Stored dataset items:
►
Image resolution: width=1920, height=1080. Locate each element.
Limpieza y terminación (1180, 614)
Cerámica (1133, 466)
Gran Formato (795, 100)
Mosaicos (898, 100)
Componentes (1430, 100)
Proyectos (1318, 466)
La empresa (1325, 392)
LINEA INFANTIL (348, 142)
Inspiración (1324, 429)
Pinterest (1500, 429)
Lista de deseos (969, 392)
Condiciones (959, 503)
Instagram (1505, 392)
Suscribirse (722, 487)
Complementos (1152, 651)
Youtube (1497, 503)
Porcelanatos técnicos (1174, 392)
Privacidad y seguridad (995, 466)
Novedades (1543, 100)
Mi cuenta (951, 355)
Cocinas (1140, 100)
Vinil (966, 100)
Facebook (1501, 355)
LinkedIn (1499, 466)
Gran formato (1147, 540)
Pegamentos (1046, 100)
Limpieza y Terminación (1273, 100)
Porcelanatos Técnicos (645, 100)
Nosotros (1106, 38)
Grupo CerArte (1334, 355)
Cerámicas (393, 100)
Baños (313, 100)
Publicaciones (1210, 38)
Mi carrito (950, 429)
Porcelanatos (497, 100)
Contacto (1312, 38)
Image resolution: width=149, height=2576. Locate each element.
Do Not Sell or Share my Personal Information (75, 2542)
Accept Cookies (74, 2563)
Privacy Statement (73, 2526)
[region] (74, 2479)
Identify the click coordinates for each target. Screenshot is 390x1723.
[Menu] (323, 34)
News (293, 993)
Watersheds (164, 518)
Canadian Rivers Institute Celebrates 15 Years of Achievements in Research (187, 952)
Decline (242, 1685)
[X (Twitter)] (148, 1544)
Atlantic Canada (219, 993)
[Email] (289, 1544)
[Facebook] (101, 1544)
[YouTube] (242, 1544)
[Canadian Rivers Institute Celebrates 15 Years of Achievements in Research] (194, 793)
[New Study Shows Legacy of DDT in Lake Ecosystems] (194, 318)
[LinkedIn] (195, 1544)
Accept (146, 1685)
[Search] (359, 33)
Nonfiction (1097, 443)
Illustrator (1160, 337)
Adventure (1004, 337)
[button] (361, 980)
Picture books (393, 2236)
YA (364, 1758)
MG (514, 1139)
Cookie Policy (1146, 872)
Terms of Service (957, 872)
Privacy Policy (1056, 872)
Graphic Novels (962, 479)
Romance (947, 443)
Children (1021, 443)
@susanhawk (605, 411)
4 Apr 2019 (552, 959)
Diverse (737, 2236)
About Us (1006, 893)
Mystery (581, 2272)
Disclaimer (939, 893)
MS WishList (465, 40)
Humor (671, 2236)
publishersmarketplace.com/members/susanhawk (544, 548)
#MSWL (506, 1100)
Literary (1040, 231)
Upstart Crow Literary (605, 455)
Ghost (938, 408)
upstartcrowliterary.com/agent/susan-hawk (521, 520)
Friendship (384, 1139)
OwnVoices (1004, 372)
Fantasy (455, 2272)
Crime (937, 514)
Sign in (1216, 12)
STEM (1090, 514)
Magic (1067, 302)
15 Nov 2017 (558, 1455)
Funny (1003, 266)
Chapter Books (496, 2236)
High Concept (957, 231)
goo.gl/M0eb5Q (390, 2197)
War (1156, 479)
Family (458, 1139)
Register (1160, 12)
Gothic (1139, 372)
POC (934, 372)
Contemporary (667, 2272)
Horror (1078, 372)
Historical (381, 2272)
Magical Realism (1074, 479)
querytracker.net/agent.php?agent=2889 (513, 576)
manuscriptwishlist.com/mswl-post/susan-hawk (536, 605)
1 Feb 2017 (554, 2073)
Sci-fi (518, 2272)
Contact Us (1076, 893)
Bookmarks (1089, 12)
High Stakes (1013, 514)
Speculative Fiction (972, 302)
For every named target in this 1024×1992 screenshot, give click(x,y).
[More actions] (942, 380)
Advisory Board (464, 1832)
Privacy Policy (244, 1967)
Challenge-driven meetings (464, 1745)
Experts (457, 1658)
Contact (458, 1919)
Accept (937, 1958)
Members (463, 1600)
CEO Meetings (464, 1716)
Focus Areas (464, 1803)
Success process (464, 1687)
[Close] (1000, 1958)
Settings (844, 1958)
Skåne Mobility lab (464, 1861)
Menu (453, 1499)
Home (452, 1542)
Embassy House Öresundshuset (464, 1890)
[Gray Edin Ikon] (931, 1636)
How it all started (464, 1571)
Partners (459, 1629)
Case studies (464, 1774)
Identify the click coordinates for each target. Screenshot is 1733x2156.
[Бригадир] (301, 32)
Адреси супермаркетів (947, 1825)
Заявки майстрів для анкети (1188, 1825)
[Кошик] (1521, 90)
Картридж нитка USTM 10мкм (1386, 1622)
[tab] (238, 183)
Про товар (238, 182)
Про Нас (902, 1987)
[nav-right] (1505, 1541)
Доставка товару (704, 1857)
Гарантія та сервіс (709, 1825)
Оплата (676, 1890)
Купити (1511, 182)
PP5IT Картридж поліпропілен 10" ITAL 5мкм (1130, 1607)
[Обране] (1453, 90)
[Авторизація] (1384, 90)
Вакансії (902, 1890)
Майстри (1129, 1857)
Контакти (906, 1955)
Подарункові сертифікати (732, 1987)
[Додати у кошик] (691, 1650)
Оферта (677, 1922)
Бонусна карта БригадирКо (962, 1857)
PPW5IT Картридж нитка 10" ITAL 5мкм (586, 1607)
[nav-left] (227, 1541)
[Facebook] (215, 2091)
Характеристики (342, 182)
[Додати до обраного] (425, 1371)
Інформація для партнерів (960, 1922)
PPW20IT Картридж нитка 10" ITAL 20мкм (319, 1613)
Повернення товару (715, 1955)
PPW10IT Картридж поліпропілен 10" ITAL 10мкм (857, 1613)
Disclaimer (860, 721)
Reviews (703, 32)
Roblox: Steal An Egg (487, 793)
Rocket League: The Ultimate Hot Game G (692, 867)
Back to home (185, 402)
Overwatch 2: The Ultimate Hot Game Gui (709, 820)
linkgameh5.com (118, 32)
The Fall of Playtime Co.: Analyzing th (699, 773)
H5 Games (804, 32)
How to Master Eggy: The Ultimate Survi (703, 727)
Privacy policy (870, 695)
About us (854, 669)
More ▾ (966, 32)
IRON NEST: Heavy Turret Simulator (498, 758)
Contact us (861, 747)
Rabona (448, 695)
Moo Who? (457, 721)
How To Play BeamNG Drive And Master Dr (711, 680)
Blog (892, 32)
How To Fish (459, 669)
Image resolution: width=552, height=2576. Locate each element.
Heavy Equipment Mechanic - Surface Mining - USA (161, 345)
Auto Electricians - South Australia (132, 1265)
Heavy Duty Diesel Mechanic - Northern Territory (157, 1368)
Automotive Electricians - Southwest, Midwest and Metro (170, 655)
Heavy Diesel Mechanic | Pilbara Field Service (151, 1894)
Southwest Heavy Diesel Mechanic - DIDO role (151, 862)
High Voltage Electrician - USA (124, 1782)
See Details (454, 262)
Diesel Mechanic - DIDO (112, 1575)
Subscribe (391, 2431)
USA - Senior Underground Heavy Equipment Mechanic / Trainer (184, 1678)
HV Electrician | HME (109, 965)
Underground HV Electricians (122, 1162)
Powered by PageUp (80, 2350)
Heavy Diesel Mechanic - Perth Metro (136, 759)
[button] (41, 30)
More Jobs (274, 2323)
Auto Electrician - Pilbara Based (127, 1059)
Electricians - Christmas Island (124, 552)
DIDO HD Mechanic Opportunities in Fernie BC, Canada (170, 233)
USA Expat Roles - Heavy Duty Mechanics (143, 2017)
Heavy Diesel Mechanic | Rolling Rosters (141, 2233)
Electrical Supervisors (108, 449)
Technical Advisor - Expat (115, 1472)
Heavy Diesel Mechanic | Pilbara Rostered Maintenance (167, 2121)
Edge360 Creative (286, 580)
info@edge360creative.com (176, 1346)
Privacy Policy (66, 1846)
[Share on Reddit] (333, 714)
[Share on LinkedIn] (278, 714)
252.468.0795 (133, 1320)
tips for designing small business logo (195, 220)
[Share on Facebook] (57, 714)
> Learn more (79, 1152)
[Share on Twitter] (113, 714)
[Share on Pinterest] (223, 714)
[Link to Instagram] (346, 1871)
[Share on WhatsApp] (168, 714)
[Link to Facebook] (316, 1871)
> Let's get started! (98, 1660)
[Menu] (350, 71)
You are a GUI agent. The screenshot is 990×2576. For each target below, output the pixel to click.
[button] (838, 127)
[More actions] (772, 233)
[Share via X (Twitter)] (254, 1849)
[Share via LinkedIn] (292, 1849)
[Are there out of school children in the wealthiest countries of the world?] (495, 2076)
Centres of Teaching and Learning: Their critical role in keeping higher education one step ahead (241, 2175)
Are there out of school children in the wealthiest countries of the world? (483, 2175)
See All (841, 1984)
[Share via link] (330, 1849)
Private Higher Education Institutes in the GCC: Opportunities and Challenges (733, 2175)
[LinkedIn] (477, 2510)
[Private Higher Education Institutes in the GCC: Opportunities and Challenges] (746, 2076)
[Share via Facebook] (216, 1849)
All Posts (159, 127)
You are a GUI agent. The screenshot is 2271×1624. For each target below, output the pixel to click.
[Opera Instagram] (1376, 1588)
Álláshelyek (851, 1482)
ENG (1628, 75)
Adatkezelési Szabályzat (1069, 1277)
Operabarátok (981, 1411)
◄
Quote the data above from the line containing "How it all started (464, 1571)" to the line containing "PP5IT Картридж поліпропілен", inclusive, and stop.

Reply:
How it all started (464, 1571)
Partners (459, 1629)
Case studies (464, 1774)
Identify the click coordinates for each target. Screenshot is 1733x2156.
[Бригадир] (301, 32)
Адреси супермаркетів (947, 1825)
Заявки майстрів для анкети (1188, 1825)
[Кошик] (1521, 90)
Картридж нитка USTM 10мкм (1386, 1622)
[tab] (238, 183)
Про товар (238, 182)
Про Нас (902, 1987)
[nav-right] (1505, 1541)
Доставка товару (704, 1857)
Гарантія та сервіс (709, 1825)
Оплата (676, 1890)
Купити (1511, 182)
PP5IT Картридж поліпропілен 10" ITAL 5мкм (1130, 1607)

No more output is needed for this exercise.